Netanyahu, prosegue il leader cristiano, “cerca di rispondere con forza, ostentando sicurezza, alle accuse di corruzione. Egli cerca di difendere la propria posizione, affermando che si tratta di fatti non veri”. Il rischio processo per corruzione “è uno dei temi della campagna elettorale”, ma “non sarà decisivo” anche perché l’interrogatorio di garanzia si terrà dopo il voto e “lui ricorda sempre che è indagato, ma non incriminato” e la questione emergerà in tutta la sua portata “solo in un secondo momento. Ecco perché è un elemento, fra i tanti, ma non un fattore decisivo”.
Il premier Netanyahu dovrà anche fare i conti con l’ostilità di arabi e soprattutto dei drusi, che “nonostante i 70 anni di fedeltà al Paese, si sono visti relegati a cittadini di seconda classe dalla nuova legge su Israele Stato-nazione”. Ecco perché, prosegue Sobhy Makhoul, egli “gioca sulla carta del pericolo esterno, della minaccia rappresentata da Iran e dal movimento sciita libanese Hezbollah. In realtà la situazione alla frontiera è abbastanza tranquilla, ma lui cerca di provocare, di innalzare la percezione del pericolo e della paura”.
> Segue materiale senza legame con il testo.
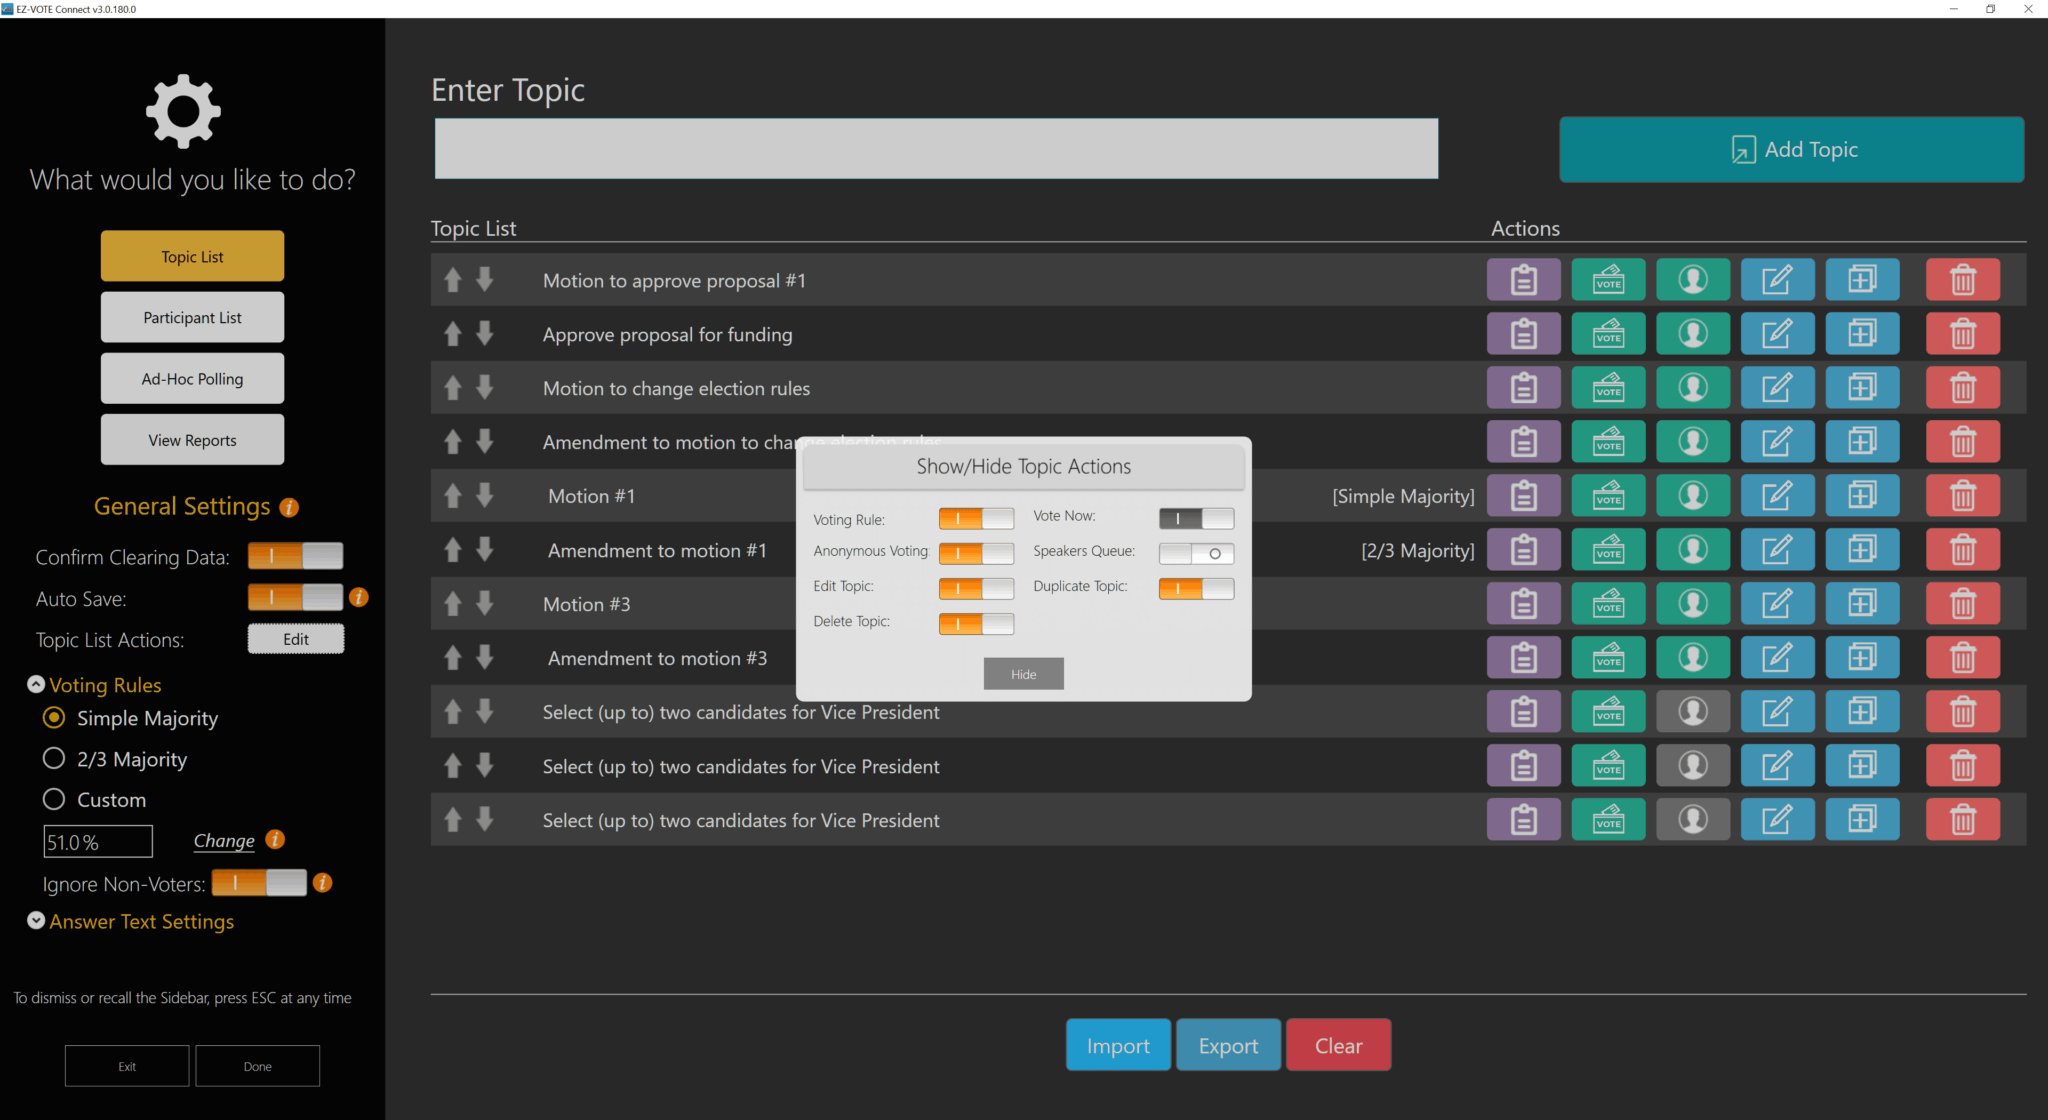Move Amendment to motion #3 down with arrow
This screenshot has height=1120, width=2048.
pyautogui.click(x=485, y=657)
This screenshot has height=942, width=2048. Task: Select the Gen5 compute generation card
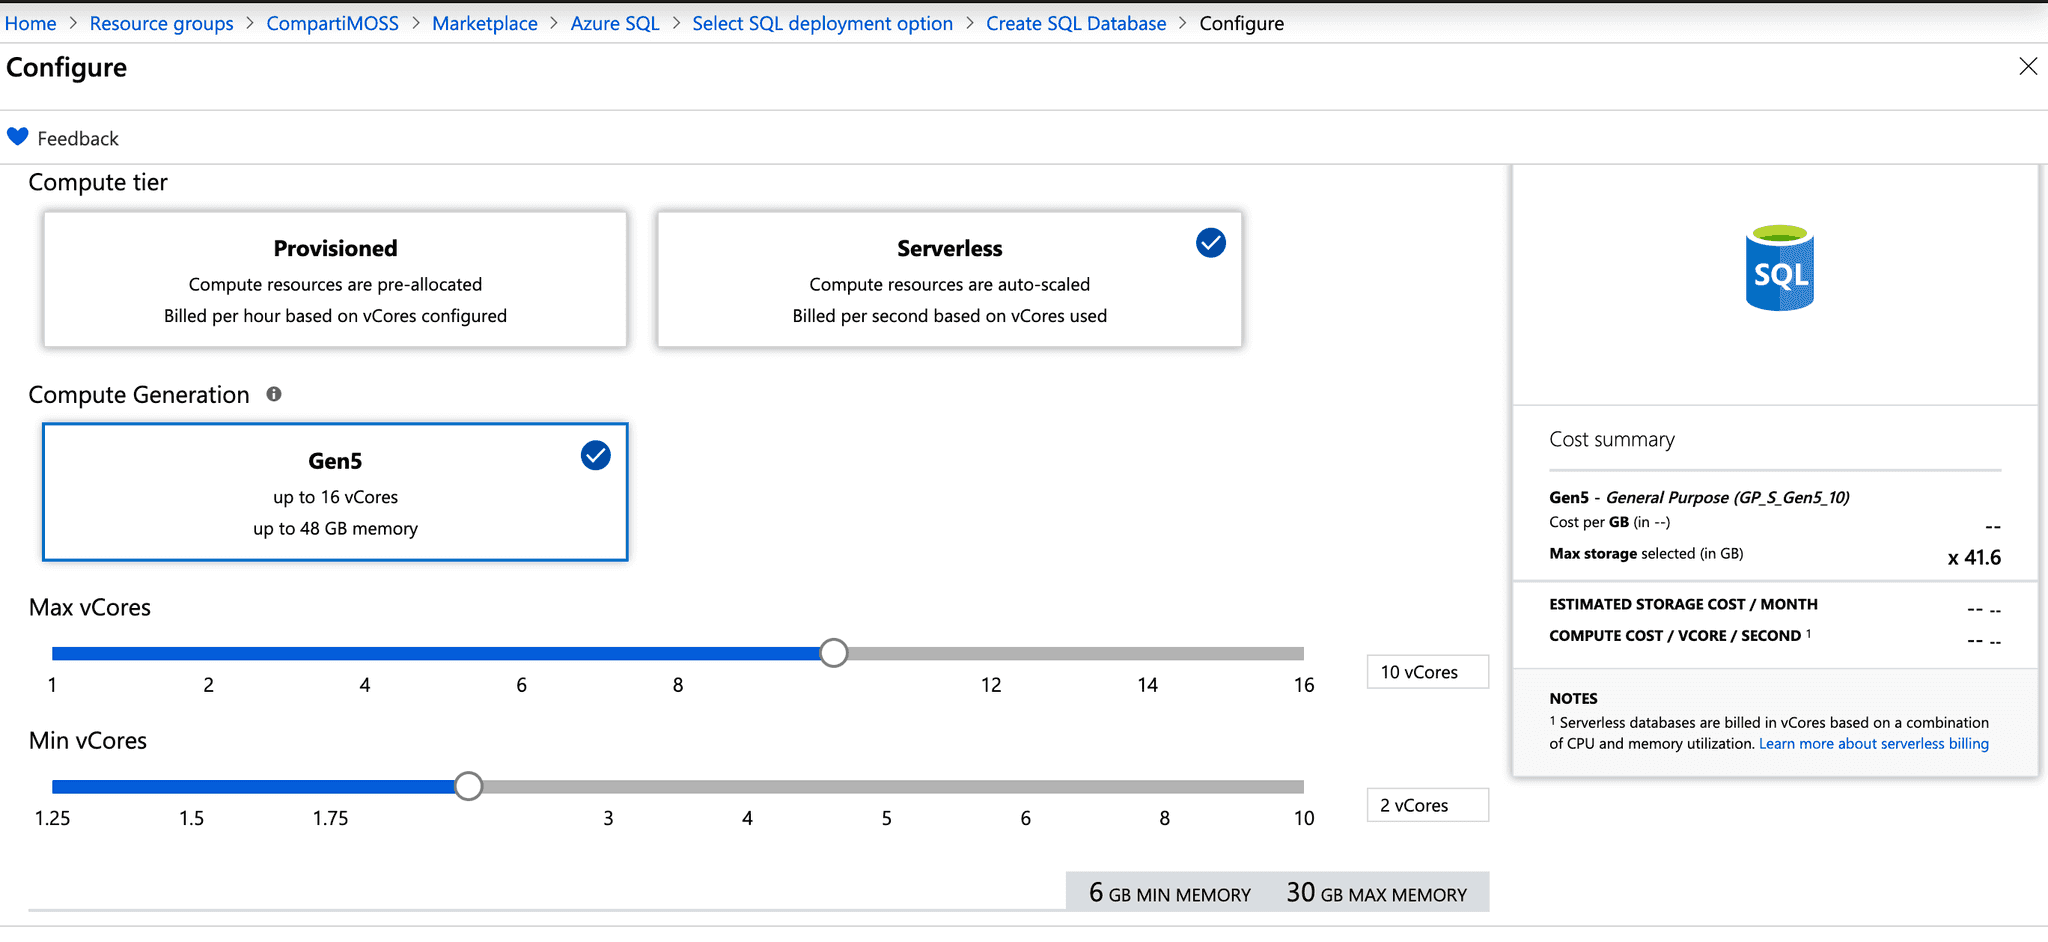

Scomparsa dai radar, invece, la questione palestinese “di cui nessuno ne parla” conferma il leader cristiano. “Gaza è un tema relegato ai margini” prosegue, mentre la situazione economica “tutto sommato positiva, Israele sta bene grazie al lavoro, al turismo e ai pellegrinaggi, potrebbe giocare a favore del Primo Ministro uscente”. L’ago della bilancia, conclude, dovrebbe essere “i religiosi, che sembrano orientati a sostenere Netanyahu, mentre il fronte arabo al quale guardano i cristiani si è anch’esso diviso in due per divisioni e rivalità interne”.